La descente est excellente grâce à une neige de qualité. Attention toutefois : les accumulations dues au vent peuvent devenir piégeuses, même si l’enneigement est faible. Une plaque de surface s’est déclenchée avec quelques coups de ski : une piqûre de rappel que la montagne reste imprévisible.


Jour 4 — Marmolada : descente majeure et poudreuse parfaite

Les modèles météo annoncent une fenêtre au-dessus de la Marmolada, le plus haut sommet des Dolomites. Résultat : une descente majeure dans une neige poudreuse incroyable grâce à la remontée mécanique , suivie d’une montée en peau de phoque pour savourer une dernière fois ces pentes mythiques pour le ski.


Jours 5 & 6 — Projet de tour du Catinaccio contrarié par la météo

Initialement, notre plan pour les trois derniers jours était de réaliser le tour du Catinaccio avec une nuit en refuge ou en bivouac.

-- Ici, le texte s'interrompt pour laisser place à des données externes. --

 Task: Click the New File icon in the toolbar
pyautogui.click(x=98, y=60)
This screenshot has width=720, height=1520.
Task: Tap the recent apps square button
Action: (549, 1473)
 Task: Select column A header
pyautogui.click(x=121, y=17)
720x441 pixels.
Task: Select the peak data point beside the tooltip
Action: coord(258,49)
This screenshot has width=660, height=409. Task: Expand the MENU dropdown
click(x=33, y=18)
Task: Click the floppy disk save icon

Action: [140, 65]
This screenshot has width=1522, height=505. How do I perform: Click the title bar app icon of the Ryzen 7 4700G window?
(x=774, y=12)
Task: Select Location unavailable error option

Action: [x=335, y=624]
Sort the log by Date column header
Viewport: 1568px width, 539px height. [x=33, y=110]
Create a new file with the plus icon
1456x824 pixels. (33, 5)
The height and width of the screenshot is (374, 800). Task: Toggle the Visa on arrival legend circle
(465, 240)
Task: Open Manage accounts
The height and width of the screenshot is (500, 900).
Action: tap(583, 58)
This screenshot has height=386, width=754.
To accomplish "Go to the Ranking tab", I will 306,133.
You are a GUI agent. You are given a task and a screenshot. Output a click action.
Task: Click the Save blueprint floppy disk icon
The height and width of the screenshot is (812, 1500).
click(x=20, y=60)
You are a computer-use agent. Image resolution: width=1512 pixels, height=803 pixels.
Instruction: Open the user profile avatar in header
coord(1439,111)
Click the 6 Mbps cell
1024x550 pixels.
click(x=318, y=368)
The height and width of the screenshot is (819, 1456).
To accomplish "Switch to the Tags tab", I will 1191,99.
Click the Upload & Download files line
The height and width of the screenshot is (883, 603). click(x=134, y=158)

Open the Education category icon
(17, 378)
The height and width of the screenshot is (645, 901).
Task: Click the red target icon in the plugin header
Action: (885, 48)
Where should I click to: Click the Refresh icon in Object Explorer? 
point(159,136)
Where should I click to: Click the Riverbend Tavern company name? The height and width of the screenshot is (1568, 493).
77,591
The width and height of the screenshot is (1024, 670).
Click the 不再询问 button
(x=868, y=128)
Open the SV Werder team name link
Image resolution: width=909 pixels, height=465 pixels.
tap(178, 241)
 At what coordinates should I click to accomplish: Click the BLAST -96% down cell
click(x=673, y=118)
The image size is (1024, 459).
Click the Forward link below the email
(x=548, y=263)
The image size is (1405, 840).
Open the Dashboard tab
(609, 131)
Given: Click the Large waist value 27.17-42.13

Ce parcours est faisable à la journée, mais nous voulions prendre notre temps et explorer des itinéraires secondaires.
Hélas, les conditions météo (chaleur, neige instable, mauvaises prévisions) ne nous ont pas permis de finaliser le tour. Nous avons tout de même visité les vallées de départ et d’arrivée de ce projet, en skiant dans des zones sûres.


Pourquoi choisir les Dolomites pour un séjour en ski de randonnée ?

Les Dolomites du Val di Fassa sont une destination rêvée pour les amateurs de ski de randonnée accompagnés par un guide de haute montagne :

  • Massifs variés, terrain technique ou accessible selon les envies.
  • Un vaste réseau de remontées mécaniques qui permet de composer des itinéraires mixtes (ski de rando + freeride).
  • Une culture montagne bien ancrée, des refuges accueillants, et une esthétique alpine unique au monde.